*Text to read:*
══════

This is the domain of Ultra-Precision Machining (UPM).

For engineers seeking ultra-precision machining services, the choice often boils down to two distinct but related technologies: Single Point Diamond Turning (SPDT) and Ultra-Precision Milling (Micro-Milling). While both utilize natural or synthetic diamond tools to achieve mirror-like finishes, they employ fundamentally different kinematics.

Understanding the nuance between these two processes is critical. The wrong choice can result in excessive cycle times, unmanageable costs, or surface artifacts that compromise optical performance. This guide provides a technical breakdown of surface integrity, material compatibility, geometric freedom, and cost efficiency to help you select the right manufacturing route.

1. Defining the Technologies: Kinematics Matter

To understand the surface finish and geometric capabilities of each process, we must first look at how the tool interacts with the workpiece.

Single Point Diamond Turning (SPDT)

SPDT is essentially an ultra-precise lathe operation. The workpiece is mounted on an air-bearing spindle that rotates at high velocities, while a stationary, monocrystalline diamond tool translates across the surface.

  • Kinematics: Workpiece rotates; Tool is stationary (mostly).

══════

*Given records:*
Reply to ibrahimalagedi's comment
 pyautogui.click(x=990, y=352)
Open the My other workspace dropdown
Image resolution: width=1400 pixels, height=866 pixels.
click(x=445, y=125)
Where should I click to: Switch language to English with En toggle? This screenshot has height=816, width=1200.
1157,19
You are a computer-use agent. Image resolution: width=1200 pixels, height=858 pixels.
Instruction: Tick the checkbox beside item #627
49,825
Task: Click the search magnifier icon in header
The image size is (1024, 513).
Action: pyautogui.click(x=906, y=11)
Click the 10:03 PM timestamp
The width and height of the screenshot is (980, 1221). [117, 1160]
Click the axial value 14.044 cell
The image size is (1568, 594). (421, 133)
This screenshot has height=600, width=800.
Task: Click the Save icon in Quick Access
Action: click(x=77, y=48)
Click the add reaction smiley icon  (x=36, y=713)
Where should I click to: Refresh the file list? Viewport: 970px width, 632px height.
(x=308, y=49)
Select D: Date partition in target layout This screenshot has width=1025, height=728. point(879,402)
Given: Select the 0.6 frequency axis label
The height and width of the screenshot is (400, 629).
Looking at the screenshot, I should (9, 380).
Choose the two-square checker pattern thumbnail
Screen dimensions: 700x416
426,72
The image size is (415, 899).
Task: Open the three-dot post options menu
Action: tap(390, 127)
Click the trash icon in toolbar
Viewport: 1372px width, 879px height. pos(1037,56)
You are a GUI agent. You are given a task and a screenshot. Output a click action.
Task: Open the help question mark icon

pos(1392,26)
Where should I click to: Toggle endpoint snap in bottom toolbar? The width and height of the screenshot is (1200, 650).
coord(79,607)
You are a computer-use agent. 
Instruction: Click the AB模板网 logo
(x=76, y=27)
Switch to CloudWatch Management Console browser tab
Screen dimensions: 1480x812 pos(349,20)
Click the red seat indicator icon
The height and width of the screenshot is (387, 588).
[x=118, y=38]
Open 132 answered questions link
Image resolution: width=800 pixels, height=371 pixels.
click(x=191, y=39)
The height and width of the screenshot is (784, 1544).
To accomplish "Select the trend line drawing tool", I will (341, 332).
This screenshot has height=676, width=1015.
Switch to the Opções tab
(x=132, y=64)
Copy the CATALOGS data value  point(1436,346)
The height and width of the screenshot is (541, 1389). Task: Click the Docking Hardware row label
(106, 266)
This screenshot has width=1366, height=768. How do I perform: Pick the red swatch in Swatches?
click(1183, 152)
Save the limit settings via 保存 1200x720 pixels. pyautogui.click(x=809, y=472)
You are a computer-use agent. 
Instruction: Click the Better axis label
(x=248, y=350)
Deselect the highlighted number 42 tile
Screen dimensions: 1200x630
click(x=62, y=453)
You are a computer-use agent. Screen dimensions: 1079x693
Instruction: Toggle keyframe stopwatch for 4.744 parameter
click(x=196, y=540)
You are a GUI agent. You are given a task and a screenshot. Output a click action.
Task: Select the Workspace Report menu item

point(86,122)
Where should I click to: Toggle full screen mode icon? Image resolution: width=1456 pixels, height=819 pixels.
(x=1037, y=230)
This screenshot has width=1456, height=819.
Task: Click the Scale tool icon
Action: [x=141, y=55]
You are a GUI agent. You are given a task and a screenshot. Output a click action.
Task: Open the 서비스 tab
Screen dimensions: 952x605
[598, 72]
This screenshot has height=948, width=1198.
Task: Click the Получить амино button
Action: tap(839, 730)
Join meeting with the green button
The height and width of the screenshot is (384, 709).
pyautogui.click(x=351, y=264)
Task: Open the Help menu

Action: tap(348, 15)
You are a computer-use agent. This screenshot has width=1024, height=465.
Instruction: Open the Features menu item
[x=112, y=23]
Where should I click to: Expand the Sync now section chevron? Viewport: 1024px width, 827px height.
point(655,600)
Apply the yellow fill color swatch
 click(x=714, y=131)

══════

*Written exercise:*
Pick up the ultra-precision machining guide after its last line and continue writing it.

*Result:*
  • Primary Application: Rotationally symmetric parts.
  • The Physics: Because the tool is in constant contact with the material, the cutting force is continuous. This stability allows for the highest possible surface quality.

Ultra-Precision Milling (UP Milling)

UP Milling (or Micro-Milling) operates on the principle of a milling machine. A diamond tool (often a fly-cutter or a ball-nose micro-mill) rotates at extremely high RPM (often 40,000 to 100,000+ RPM) on an air-bearing spindle, while the workpiece translates along the X, Y, and Z axes.

  • Kinematics: Tool rotates; Workpiece translates.
  • Primary Application: Freeform surfaces, non-circular shapes, and micro-structures.
  • The Physics: The cutting is interrupted. The tool enters and exits the material thousands of times per second, which introduces dynamic forces that must be strictly controlled to prevent vibration marks.

2. Comparison Point 1: Surface Finish and Optical Quality

For most clients seeking ultra-precision services, surface finish—specifically $R_a$ (Average Roughness)—is the primary KPI.

The SPDT Advantage: The Spiral of Perfection

Single Point Diamond Turning is widely considered the gold standard for optical surface finishes. Because the cutting action is continuous, there are no “entry/exit” shock waves on the surface.

  • Achievable Finish: $R_a < 2nm$ to $5nm$ is standard for aluminum and copper.
  • Visual Characteristic: Under magnification, an SPDT surface exhibits a diffraction grating effect—a nanometric spiral groove created by the feed rate of the tool. To the naked eye, this appears as a perfect, rainbow-colored mirror.

The UP Milling Challenge: Controlling Cusp Heights

Achieving an optical finish with milling is significantly more difficult due to the geometry of the cut. As a ball-nose end mill moves across a surface (raster scanning), it leaves behind tiny peaks of material between passes, known as “cusp heights” or “scallops.”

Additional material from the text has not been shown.